Najla Bouden ist die erste Frau im Amt einer Regierungschefin in Tunesien – und der ganzen Region Nordafrika und Mittlerer Osten. Ihre Wahl könnte ein Zeichen des Aufbruchs sein – wenn sie nicht unter sehr speziellen Umständen zustande gekommen wäre, wie Tunesien-Kennerin Miriam Salehi weiss.
SRF News: Inwiefern steht die neue tunesische Premierministerin Najla Bouden für ein «modernes Tunesien»?
Miriam Salehi: Ihre Wahl ist nicht wirklich aussagekräftig für den Zustand ganz Tunesiens. Die Wahl kommt in einem Moment, da Staatspräsident Kais Saied versucht, das demokratische System zu unterminieren. Mit der Wahl einer Frau versucht er zu verschleiern, dass es eher wieder in eine autoritäre Richtung geht.
Kritik am tunesischen Präsidenten kommt aus dem In- und Ausland. Kann die Wahl Boudens die Kritiker beruhigen?
Prinzipiell positiv ist, dass es überhaupt wieder eine Regierung gibt. Es stellt sich aber die Frage, wie viel Macht Sajed wieder an die Regierung abgeben wird. Er regiert derzeit bekanntlich per Dekret.
Wie hat das tunesische Volk auf die Nominierung Boudens reagiert?
Die Entwicklung wird eher zögerlich beobachtet, wenn auch die Berufung einer Frau Aufsehen erregt hat. Die Situation ist aber speziell: Saied hat Teile der Verfassung ausser Kraft gesetzt, und es ist unklar, mit wie viel Macht Bouden wird regieren können. Deshalb wird das Ganze eher skeptisch betrachtet.
Eine Frau an der Spitze der Regierung – das ist für die ganze Region eine Premiere. Weshalb sind die Frauen in Nordafrika und im Mittleren Osten in der Politik sichtbar unterrepräsentiert?

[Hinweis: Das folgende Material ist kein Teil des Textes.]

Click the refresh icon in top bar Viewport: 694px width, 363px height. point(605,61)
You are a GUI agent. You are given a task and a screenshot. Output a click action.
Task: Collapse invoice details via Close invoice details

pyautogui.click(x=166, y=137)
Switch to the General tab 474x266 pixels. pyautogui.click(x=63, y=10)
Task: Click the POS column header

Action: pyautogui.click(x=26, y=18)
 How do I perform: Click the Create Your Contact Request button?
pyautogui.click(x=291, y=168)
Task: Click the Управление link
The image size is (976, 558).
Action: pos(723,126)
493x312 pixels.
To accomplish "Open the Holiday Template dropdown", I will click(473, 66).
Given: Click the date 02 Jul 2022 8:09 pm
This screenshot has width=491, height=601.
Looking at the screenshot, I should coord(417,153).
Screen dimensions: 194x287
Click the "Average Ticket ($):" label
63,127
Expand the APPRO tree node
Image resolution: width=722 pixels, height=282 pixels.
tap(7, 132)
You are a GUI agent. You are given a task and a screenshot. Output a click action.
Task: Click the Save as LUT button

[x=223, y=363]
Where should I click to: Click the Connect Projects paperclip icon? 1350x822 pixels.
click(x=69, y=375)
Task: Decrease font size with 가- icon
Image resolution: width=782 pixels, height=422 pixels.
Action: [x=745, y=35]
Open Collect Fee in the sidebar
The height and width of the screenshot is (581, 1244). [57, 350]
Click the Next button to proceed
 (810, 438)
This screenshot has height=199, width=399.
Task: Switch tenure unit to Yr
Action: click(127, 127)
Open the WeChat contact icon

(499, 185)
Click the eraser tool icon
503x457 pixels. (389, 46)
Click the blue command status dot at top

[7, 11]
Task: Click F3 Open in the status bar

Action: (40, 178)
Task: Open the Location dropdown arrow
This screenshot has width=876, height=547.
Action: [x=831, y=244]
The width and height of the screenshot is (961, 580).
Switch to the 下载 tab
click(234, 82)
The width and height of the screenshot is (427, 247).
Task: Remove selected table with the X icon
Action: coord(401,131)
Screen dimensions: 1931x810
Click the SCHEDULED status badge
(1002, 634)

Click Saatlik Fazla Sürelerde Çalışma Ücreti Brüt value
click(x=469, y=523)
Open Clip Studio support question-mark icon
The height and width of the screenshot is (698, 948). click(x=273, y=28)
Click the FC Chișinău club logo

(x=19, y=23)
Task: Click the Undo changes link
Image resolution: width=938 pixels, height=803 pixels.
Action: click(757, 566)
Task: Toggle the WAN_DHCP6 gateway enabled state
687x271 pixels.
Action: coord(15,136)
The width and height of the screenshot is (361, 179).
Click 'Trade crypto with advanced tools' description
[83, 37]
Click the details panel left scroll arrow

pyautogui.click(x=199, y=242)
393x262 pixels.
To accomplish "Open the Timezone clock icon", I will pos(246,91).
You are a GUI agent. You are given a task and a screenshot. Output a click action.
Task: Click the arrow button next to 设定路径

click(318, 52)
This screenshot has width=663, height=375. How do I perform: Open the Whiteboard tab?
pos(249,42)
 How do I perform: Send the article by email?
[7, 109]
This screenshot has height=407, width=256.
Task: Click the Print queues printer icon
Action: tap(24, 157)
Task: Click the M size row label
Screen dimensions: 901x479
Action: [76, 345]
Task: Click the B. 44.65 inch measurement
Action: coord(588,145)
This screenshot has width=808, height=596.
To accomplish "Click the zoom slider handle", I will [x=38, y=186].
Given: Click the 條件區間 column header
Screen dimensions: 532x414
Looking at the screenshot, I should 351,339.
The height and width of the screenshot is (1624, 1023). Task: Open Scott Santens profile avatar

Dafür sind historische Strukturen verantwortlich – ähnlich wie in anderen Ländern. So spielten etwa auch in Europa die Frauen in der Politik über Generationen keine Rolle. Am Beispiel Tunesien sieht man aber, dass durch eine Frauenquote bei der Parlamentswahl die Frauen in der Politik zunehmend eine grössere Rolle spielen.
Dank der Quote spielen Frauen in der Politik eine immer grössere Rolle.
Bislang wurde dabei kritisiert, dass es Frauen trotzdem nie für die höchsten politischen Posten reicht und die Männer weiterhin Vorrang haben. Allerdings wird man im Fall Bouden erst noch sehen müssen, wie viel Macht ihr Präsident Saied zugestehen wird.
Welche Auswirkungen könnte die Wahl Najla Boudens zur Premierministerin auf die Rolle der Frauen in der Politik arabischer Staaten haben?
Durch ihre Wahl könnte es ganz einfach selbstverständlicher werden, dass Frauen hohe Regierungsämter besetzen. Wenn das normaler und alltäglicher wird, hätte das auch weitere Auswirkungen auf die Politik und Gesellschaft.
Das Gespräch führte Lillybelle Eisele.